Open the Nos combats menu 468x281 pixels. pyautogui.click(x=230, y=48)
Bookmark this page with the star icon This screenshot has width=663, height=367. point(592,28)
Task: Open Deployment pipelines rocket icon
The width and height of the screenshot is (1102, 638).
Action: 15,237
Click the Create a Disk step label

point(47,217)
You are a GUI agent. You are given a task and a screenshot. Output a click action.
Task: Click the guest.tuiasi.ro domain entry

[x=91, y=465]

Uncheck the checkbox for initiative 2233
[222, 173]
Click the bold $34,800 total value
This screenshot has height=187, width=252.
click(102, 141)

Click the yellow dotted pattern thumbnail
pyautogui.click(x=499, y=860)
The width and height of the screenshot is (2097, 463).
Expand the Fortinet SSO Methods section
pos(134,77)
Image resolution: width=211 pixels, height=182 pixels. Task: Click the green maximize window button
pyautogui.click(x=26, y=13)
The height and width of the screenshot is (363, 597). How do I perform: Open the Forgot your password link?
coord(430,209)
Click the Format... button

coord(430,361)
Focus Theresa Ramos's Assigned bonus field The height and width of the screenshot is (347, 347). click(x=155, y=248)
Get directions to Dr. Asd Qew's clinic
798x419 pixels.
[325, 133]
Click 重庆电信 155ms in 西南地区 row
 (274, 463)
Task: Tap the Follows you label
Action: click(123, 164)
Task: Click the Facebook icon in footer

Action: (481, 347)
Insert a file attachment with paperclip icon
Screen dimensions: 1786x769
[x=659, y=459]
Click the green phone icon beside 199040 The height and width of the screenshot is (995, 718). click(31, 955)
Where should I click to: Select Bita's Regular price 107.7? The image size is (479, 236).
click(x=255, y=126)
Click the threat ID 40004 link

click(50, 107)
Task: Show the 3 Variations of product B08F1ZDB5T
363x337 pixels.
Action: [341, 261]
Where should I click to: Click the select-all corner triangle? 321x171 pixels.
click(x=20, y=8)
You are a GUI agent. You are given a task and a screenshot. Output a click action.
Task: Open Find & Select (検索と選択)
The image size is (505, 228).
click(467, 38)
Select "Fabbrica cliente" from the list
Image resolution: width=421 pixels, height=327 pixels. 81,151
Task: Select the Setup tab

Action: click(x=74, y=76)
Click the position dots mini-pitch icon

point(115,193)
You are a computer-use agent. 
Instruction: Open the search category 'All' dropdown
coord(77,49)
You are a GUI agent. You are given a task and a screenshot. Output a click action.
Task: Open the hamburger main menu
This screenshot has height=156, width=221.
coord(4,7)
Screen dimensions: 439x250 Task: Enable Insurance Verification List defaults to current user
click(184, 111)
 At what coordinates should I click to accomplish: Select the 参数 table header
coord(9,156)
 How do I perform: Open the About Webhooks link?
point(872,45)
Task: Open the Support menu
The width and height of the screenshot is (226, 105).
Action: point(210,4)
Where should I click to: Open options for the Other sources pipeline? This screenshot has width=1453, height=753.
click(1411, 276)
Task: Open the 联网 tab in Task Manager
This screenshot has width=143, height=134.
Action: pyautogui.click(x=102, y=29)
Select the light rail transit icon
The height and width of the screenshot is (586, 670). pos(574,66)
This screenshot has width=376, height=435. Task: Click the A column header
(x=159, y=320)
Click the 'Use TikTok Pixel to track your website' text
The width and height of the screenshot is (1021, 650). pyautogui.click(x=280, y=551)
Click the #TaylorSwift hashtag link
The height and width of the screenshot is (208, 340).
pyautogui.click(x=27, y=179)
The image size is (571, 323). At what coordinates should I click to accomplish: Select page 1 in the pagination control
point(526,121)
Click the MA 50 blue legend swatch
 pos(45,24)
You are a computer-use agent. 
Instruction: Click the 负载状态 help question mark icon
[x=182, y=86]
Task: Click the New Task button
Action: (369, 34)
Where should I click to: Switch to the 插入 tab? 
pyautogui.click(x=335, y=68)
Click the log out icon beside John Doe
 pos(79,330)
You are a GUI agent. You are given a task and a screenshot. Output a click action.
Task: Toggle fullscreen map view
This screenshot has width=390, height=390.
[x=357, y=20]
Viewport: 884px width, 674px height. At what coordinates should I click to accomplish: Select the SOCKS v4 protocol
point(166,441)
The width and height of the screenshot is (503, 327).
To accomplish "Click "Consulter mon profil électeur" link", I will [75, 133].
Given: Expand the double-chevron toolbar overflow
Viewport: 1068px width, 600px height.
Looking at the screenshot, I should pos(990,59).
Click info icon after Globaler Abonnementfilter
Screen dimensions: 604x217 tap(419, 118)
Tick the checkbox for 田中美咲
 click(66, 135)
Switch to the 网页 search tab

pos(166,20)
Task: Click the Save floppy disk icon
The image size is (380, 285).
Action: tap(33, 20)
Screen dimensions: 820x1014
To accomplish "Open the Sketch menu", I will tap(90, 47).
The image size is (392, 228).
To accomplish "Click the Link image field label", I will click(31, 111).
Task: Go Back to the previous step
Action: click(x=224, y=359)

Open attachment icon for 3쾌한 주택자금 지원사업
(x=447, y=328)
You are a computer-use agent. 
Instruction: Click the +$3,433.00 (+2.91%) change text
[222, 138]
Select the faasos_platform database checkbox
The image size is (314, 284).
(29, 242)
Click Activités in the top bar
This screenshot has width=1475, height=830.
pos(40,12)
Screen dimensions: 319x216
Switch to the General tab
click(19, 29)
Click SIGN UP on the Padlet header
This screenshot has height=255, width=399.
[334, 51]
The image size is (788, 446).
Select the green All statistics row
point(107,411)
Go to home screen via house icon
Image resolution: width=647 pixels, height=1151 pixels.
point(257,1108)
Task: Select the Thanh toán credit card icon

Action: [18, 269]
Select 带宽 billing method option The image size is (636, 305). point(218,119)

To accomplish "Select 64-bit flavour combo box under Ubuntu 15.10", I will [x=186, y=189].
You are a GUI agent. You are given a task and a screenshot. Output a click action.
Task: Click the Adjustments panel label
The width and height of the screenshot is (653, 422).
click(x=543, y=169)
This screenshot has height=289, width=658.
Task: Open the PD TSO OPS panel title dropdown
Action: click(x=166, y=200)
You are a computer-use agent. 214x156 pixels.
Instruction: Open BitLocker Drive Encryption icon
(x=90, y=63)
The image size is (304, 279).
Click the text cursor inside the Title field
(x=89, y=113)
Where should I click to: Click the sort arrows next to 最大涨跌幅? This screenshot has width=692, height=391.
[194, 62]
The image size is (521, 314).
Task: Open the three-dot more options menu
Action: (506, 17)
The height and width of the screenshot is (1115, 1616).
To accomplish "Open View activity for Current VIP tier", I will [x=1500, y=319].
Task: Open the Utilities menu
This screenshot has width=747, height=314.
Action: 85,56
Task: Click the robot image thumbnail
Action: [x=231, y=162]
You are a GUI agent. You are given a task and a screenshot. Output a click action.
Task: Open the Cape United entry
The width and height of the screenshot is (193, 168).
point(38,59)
————
### What is needed
The entries above are to be output exactly as they appear.

### Output of the exercise
Open the Nos combats menu 468x281 pixels. pyautogui.click(x=230, y=48)
Bookmark this page with the star icon This screenshot has width=663, height=367. point(592,28)
Task: Open Deployment pipelines rocket icon
The width and height of the screenshot is (1102, 638).
Action: 15,237
Click the Create a Disk step label

point(47,217)
You are a GUI agent. You are given a task and a screenshot. Output a click action.
Task: Click the guest.tuiasi.ro domain entry

[x=91, y=465]

Uncheck the checkbox for initiative 2233
[222, 173]
Click the bold $34,800 total value
This screenshot has height=187, width=252.
click(102, 141)

Click the yellow dotted pattern thumbnail
pyautogui.click(x=499, y=860)
The width and height of the screenshot is (2097, 463).
Expand the Fortinet SSO Methods section
pos(134,77)
Image resolution: width=211 pixels, height=182 pixels. Task: Click the green maximize window button
pyautogui.click(x=26, y=13)
The height and width of the screenshot is (363, 597). How do I perform: Open the Forgot your password link?
coord(430,209)
Click the Format... button

coord(430,361)
Focus Theresa Ramos's Assigned bonus field The height and width of the screenshot is (347, 347). click(x=155, y=248)
Get directions to Dr. Asd Qew's clinic
798x419 pixels.
[325, 133]
Click 重庆电信 155ms in 西南地区 row
 (274, 463)
Task: Tap the Follows you label
Action: click(123, 164)
Task: Click the Facebook icon in footer

Action: (481, 347)
Insert a file attachment with paperclip icon
Screen dimensions: 1786x769
[x=659, y=459]
Click the green phone icon beside 199040 The height and width of the screenshot is (995, 718). click(31, 955)
Where should I click to: Select Bita's Regular price 107.7? The image size is (479, 236).
click(x=255, y=126)
Click the threat ID 40004 link

click(50, 107)
Task: Show the 3 Variations of product B08F1ZDB5T
363x337 pixels.
Action: [341, 261]
Where should I click to: Click the select-all corner triangle? 321x171 pixels.
click(x=20, y=8)
You are a GUI agent. You are given a task and a screenshot. Output a click action.
Task: Open Find & Select (検索と選択)
The image size is (505, 228).
click(467, 38)
Select "Fabbrica cliente" from the list
Image resolution: width=421 pixels, height=327 pixels. 81,151
Task: Select the Setup tab

Action: click(x=74, y=76)
Click the position dots mini-pitch icon

point(115,193)
You are a computer-use agent. 
Instruction: Open the search category 'All' dropdown
coord(77,49)
You are a GUI agent. You are given a task and a screenshot. Output a click action.
Task: Open the hamburger main menu
This screenshot has height=156, width=221.
coord(4,7)
Screen dimensions: 439x250 Task: Enable Insurance Verification List defaults to current user
click(184, 111)
 At what coordinates should I click to accomplish: Select the 参数 table header
coord(9,156)
 How do I perform: Open the About Webhooks link?
point(872,45)
Task: Open the Support menu
The width and height of the screenshot is (226, 105).
Action: point(210,4)
Where should I click to: Open options for the Other sources pipeline? This screenshot has width=1453, height=753.
click(1411, 276)
Task: Open the 联网 tab in Task Manager
This screenshot has width=143, height=134.
Action: pyautogui.click(x=102, y=29)
Select the light rail transit icon
The height and width of the screenshot is (586, 670). pos(574,66)
This screenshot has width=376, height=435. Task: Click the A column header
(x=159, y=320)
Click the 'Use TikTok Pixel to track your website' text
The width and height of the screenshot is (1021, 650). pyautogui.click(x=280, y=551)
Click the #TaylorSwift hashtag link
The height and width of the screenshot is (208, 340).
pyautogui.click(x=27, y=179)
The image size is (571, 323). At what coordinates should I click to accomplish: Select page 1 in the pagination control
point(526,121)
Click the MA 50 blue legend swatch
 pos(45,24)
You are a computer-use agent. 
Instruction: Click the 负载状态 help question mark icon
[x=182, y=86]
Task: Click the New Task button
Action: (369, 34)
Where should I click to: Switch to the 插入 tab? 
pyautogui.click(x=335, y=68)
Click the log out icon beside John Doe
 pos(79,330)
You are a GUI agent. You are given a task and a screenshot. Output a click action.
Task: Toggle fullscreen map view
This screenshot has width=390, height=390.
[x=357, y=20]
Viewport: 884px width, 674px height. At what coordinates should I click to accomplish: Select the SOCKS v4 protocol
point(166,441)
The width and height of the screenshot is (503, 327).
To accomplish "Click "Consulter mon profil électeur" link", I will [75, 133].
Given: Expand the double-chevron toolbar overflow
Viewport: 1068px width, 600px height.
Looking at the screenshot, I should pos(990,59).
Click info icon after Globaler Abonnementfilter
Screen dimensions: 604x217 tap(419, 118)
Tick the checkbox for 田中美咲
 click(66, 135)
Switch to the 网页 search tab

pos(166,20)
Task: Click the Save floppy disk icon
The image size is (380, 285).
Action: tap(33, 20)
Screen dimensions: 820x1014
To accomplish "Open the Sketch menu", I will tap(90, 47).
The image size is (392, 228).
To accomplish "Click the Link image field label", I will click(31, 111).
Task: Go Back to the previous step
Action: click(x=224, y=359)

Open attachment icon for 3쾌한 주택자금 지원사업
(x=447, y=328)
You are a computer-use agent. 
Instruction: Click the +$3,433.00 (+2.91%) change text
[222, 138]
Select the faasos_platform database checkbox
The image size is (314, 284).
(29, 242)
Click Activités in the top bar
This screenshot has width=1475, height=830.
pos(40,12)
Screen dimensions: 319x216
Switch to the General tab
click(19, 29)
Click SIGN UP on the Padlet header
This screenshot has height=255, width=399.
[334, 51]
The image size is (788, 446).
Select the green All statistics row
point(107,411)
Go to home screen via house icon
Image resolution: width=647 pixels, height=1151 pixels.
point(257,1108)
Task: Select the Thanh toán credit card icon

Action: [18, 269]
Select 带宽 billing method option The image size is (636, 305). point(218,119)

To accomplish "Select 64-bit flavour combo box under Ubuntu 15.10", I will [x=186, y=189].
You are a GUI agent. You are given a task and a screenshot. Output a click action.
Task: Click the Adjustments panel label
The width and height of the screenshot is (653, 422).
click(x=543, y=169)
This screenshot has height=289, width=658.
Task: Open the PD TSO OPS panel title dropdown
Action: click(x=166, y=200)
You are a computer-use agent. 214x156 pixels.
Instruction: Open BitLocker Drive Encryption icon
(x=90, y=63)
The image size is (304, 279).
Click the text cursor inside the Title field
(x=89, y=113)
Where should I click to: Click the sort arrows next to 最大涨跌幅? This screenshot has width=692, height=391.
[194, 62]
The image size is (521, 314).
Task: Open the three-dot more options menu
Action: (506, 17)
The height and width of the screenshot is (1115, 1616).
To accomplish "Open View activity for Current VIP tier", I will [x=1500, y=319].
Task: Open the Utilities menu
This screenshot has width=747, height=314.
Action: 85,56
Task: Click the robot image thumbnail
Action: [x=231, y=162]
You are a GUI agent. You are given a task and a screenshot. Output a click action.
Task: Open the Cape United entry
The width and height of the screenshot is (193, 168).
point(38,59)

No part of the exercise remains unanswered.